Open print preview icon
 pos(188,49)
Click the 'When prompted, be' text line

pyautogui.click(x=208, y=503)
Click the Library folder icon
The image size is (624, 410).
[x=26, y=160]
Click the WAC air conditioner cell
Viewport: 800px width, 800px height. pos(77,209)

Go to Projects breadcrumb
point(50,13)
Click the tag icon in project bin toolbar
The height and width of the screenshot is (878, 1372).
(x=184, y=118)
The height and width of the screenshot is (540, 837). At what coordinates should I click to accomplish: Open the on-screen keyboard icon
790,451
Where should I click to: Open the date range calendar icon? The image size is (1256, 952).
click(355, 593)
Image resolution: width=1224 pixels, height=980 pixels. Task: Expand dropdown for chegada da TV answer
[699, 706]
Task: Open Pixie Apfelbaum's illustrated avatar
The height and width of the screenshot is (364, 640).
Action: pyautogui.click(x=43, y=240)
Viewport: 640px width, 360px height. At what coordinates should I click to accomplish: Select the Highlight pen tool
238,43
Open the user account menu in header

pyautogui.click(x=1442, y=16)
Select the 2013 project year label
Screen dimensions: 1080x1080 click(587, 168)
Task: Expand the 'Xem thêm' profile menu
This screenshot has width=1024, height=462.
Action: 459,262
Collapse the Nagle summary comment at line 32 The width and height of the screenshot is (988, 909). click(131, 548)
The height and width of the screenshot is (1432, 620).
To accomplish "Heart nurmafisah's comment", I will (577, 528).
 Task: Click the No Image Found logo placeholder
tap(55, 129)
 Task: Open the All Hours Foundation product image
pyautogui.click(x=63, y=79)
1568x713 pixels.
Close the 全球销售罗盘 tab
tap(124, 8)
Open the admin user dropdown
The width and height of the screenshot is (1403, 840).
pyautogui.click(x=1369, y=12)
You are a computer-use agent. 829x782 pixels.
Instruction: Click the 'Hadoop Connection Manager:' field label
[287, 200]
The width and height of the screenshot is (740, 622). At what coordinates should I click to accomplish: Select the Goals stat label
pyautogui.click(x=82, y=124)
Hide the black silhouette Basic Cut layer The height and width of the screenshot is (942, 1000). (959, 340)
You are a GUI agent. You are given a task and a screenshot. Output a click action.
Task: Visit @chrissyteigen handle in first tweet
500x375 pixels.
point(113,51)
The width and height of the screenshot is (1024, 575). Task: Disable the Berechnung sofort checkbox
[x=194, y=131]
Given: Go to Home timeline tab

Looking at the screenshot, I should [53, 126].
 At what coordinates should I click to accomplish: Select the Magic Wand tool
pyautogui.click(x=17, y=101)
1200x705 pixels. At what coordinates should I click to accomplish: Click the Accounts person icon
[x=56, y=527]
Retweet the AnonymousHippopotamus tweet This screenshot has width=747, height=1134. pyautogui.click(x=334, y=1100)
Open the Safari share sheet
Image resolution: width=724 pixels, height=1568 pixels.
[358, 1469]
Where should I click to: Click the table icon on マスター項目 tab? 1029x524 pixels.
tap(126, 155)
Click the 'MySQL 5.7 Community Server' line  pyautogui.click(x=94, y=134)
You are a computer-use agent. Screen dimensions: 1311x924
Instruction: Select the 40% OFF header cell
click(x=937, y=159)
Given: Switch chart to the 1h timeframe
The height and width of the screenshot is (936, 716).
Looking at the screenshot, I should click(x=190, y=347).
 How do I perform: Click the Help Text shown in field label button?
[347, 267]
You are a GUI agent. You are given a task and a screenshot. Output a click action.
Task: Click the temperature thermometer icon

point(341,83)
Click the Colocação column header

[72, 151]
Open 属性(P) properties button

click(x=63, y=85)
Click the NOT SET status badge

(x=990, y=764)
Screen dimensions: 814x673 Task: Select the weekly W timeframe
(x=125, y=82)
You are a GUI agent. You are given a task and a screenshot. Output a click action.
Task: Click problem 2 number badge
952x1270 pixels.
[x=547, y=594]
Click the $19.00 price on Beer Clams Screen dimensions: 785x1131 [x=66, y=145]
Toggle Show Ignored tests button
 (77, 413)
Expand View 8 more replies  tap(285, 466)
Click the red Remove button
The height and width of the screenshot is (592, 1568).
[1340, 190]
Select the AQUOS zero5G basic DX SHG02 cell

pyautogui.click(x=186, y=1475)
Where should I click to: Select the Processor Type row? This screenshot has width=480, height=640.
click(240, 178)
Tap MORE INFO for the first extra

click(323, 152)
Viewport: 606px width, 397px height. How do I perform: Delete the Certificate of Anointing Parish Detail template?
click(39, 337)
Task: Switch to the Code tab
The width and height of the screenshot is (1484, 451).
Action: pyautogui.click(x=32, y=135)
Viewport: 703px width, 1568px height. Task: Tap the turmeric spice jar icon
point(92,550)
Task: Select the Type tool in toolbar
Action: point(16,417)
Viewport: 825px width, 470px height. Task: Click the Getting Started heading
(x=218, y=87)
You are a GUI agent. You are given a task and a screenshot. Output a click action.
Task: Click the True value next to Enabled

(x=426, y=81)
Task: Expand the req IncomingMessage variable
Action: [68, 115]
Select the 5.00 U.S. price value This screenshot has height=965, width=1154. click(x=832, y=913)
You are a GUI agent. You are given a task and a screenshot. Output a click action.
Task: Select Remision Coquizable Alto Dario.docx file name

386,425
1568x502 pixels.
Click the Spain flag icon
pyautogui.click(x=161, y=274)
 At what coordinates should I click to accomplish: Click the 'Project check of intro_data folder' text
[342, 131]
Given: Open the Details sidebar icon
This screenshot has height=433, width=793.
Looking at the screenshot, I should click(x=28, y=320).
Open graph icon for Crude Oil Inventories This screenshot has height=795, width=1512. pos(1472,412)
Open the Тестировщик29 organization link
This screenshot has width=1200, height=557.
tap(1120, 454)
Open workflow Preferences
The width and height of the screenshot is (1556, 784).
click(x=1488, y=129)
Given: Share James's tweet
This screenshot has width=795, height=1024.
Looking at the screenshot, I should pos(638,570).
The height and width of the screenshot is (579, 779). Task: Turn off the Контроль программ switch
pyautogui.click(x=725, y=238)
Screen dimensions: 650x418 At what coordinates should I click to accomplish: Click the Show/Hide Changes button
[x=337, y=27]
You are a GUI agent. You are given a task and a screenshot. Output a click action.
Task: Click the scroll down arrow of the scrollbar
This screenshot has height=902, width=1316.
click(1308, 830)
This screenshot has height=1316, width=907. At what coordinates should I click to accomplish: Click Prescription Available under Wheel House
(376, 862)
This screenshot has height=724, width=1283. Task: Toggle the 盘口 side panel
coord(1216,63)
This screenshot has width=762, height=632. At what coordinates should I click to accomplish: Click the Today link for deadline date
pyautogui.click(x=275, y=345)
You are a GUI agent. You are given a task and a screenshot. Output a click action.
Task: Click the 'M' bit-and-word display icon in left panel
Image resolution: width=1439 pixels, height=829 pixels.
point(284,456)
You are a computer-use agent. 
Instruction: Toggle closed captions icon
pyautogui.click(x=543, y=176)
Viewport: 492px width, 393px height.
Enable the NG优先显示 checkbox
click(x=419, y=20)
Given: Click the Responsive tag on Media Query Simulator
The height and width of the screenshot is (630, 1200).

### Task requirements:
Return every record above exactly as written.

### Your response:
Open print preview icon
 pos(188,49)
Click the 'When prompted, be' text line

pyautogui.click(x=208, y=503)
Click the Library folder icon
The image size is (624, 410).
[x=26, y=160]
Click the WAC air conditioner cell
Viewport: 800px width, 800px height. pos(77,209)

Go to Projects breadcrumb
point(50,13)
Click the tag icon in project bin toolbar
The height and width of the screenshot is (878, 1372).
(x=184, y=118)
The height and width of the screenshot is (540, 837). At what coordinates should I click to accomplish: Open the on-screen keyboard icon
790,451
Where should I click to: Open the date range calendar icon? The image size is (1256, 952).
click(355, 593)
Image resolution: width=1224 pixels, height=980 pixels. Task: Expand dropdown for chegada da TV answer
[699, 706]
Task: Open Pixie Apfelbaum's illustrated avatar
The height and width of the screenshot is (364, 640).
Action: pyautogui.click(x=43, y=240)
Viewport: 640px width, 360px height. At what coordinates should I click to accomplish: Select the Highlight pen tool
238,43
Open the user account menu in header

pyautogui.click(x=1442, y=16)
Select the 2013 project year label
Screen dimensions: 1080x1080 click(587, 168)
Task: Expand the 'Xem thêm' profile menu
This screenshot has width=1024, height=462.
Action: 459,262
Collapse the Nagle summary comment at line 32 The width and height of the screenshot is (988, 909). click(131, 548)
The height and width of the screenshot is (1432, 620).
To accomplish "Heart nurmafisah's comment", I will (577, 528).
 Task: Click the No Image Found logo placeholder
tap(55, 129)
 Task: Open the All Hours Foundation product image
pyautogui.click(x=63, y=79)
1568x713 pixels.
Close the 全球销售罗盘 tab
tap(124, 8)
Open the admin user dropdown
The width and height of the screenshot is (1403, 840).
pyautogui.click(x=1369, y=12)
You are a computer-use agent. 829x782 pixels.
Instruction: Click the 'Hadoop Connection Manager:' field label
[287, 200]
The width and height of the screenshot is (740, 622). At what coordinates should I click to accomplish: Select the Goals stat label
pyautogui.click(x=82, y=124)
Hide the black silhouette Basic Cut layer The height and width of the screenshot is (942, 1000). (959, 340)
You are a GUI agent. You are given a task and a screenshot. Output a click action.
Task: Visit @chrissyteigen handle in first tweet
500x375 pixels.
point(113,51)
The width and height of the screenshot is (1024, 575). Task: Disable the Berechnung sofort checkbox
[x=194, y=131]
Given: Go to Home timeline tab

Looking at the screenshot, I should [53, 126].
 At what coordinates should I click to accomplish: Select the Magic Wand tool
pyautogui.click(x=17, y=101)
1200x705 pixels. At what coordinates should I click to accomplish: Click the Accounts person icon
[x=56, y=527]
Retweet the AnonymousHippopotamus tweet This screenshot has width=747, height=1134. pyautogui.click(x=334, y=1100)
Open the Safari share sheet
Image resolution: width=724 pixels, height=1568 pixels.
[358, 1469]
Where should I click to: Click the table icon on マスター項目 tab? 1029x524 pixels.
tap(126, 155)
Click the 'MySQL 5.7 Community Server' line  pyautogui.click(x=94, y=134)
You are a computer-use agent. Screen dimensions: 1311x924
Instruction: Select the 40% OFF header cell
click(x=937, y=159)
Given: Switch chart to the 1h timeframe
The height and width of the screenshot is (936, 716).
Looking at the screenshot, I should click(x=190, y=347).
 How do I perform: Click the Help Text shown in field label button?
[347, 267]
You are a GUI agent. You are given a task and a screenshot. Output a click action.
Task: Click the temperature thermometer icon

point(341,83)
Click the Colocação column header

[72, 151]
Open 属性(P) properties button

click(x=63, y=85)
Click the NOT SET status badge

(x=990, y=764)
Screen dimensions: 814x673 Task: Select the weekly W timeframe
(x=125, y=82)
You are a GUI agent. You are given a task and a screenshot. Output a click action.
Task: Click problem 2 number badge
952x1270 pixels.
[x=547, y=594]
Click the $19.00 price on Beer Clams Screen dimensions: 785x1131 [x=66, y=145]
Toggle Show Ignored tests button
 (77, 413)
Expand View 8 more replies  tap(285, 466)
Click the red Remove button
The height and width of the screenshot is (592, 1568).
[1340, 190]
Select the AQUOS zero5G basic DX SHG02 cell

pyautogui.click(x=186, y=1475)
Where should I click to: Select the Processor Type row? This screenshot has width=480, height=640.
click(240, 178)
Tap MORE INFO for the first extra

click(323, 152)
Viewport: 606px width, 397px height. How do I perform: Delete the Certificate of Anointing Parish Detail template?
click(39, 337)
Task: Switch to the Code tab
The width and height of the screenshot is (1484, 451).
Action: pyautogui.click(x=32, y=135)
Viewport: 703px width, 1568px height. Task: Tap the turmeric spice jar icon
point(92,550)
Task: Select the Type tool in toolbar
Action: point(16,417)
Viewport: 825px width, 470px height. Task: Click the Getting Started heading
(x=218, y=87)
You are a GUI agent. You are given a task and a screenshot. Output a click action.
Task: Click the True value next to Enabled

(x=426, y=81)
Task: Expand the req IncomingMessage variable
Action: [68, 115]
Select the 5.00 U.S. price value This screenshot has height=965, width=1154. click(x=832, y=913)
You are a GUI agent. You are given a task and a screenshot. Output a click action.
Task: Select Remision Coquizable Alto Dario.docx file name

386,425
1568x502 pixels.
Click the Spain flag icon
pyautogui.click(x=161, y=274)
 At what coordinates should I click to accomplish: Click the 'Project check of intro_data folder' text
[342, 131]
Given: Open the Details sidebar icon
This screenshot has height=433, width=793.
Looking at the screenshot, I should click(x=28, y=320).
Open graph icon for Crude Oil Inventories This screenshot has height=795, width=1512. pos(1472,412)
Open the Тестировщик29 organization link
This screenshot has width=1200, height=557.
tap(1120, 454)
Open workflow Preferences
The width and height of the screenshot is (1556, 784).
click(x=1488, y=129)
Given: Share James's tweet
This screenshot has width=795, height=1024.
Looking at the screenshot, I should pos(638,570).
The height and width of the screenshot is (579, 779). Task: Turn off the Контроль программ switch
pyautogui.click(x=725, y=238)
Screen dimensions: 650x418 At what coordinates should I click to accomplish: Click the Show/Hide Changes button
[x=337, y=27]
You are a GUI agent. You are given a task and a screenshot. Output a click action.
Task: Click the scroll down arrow of the scrollbar
This screenshot has height=902, width=1316.
click(1308, 830)
This screenshot has height=1316, width=907. At what coordinates should I click to accomplish: Click Prescription Available under Wheel House
(376, 862)
This screenshot has height=724, width=1283. Task: Toggle the 盘口 side panel
coord(1216,63)
This screenshot has width=762, height=632. At what coordinates should I click to accomplish: Click the Today link for deadline date
pyautogui.click(x=275, y=345)
You are a GUI agent. You are given a task and a screenshot. Output a click action.
Task: Click the 'M' bit-and-word display icon in left panel
Image resolution: width=1439 pixels, height=829 pixels.
point(284,456)
You are a computer-use agent. 
Instruction: Toggle closed captions icon
pyautogui.click(x=543, y=176)
Viewport: 492px width, 393px height.
Enable the NG优先显示 checkbox
click(x=419, y=20)
Given: Click the Responsive tag on Media Query Simulator
The height and width of the screenshot is (630, 1200).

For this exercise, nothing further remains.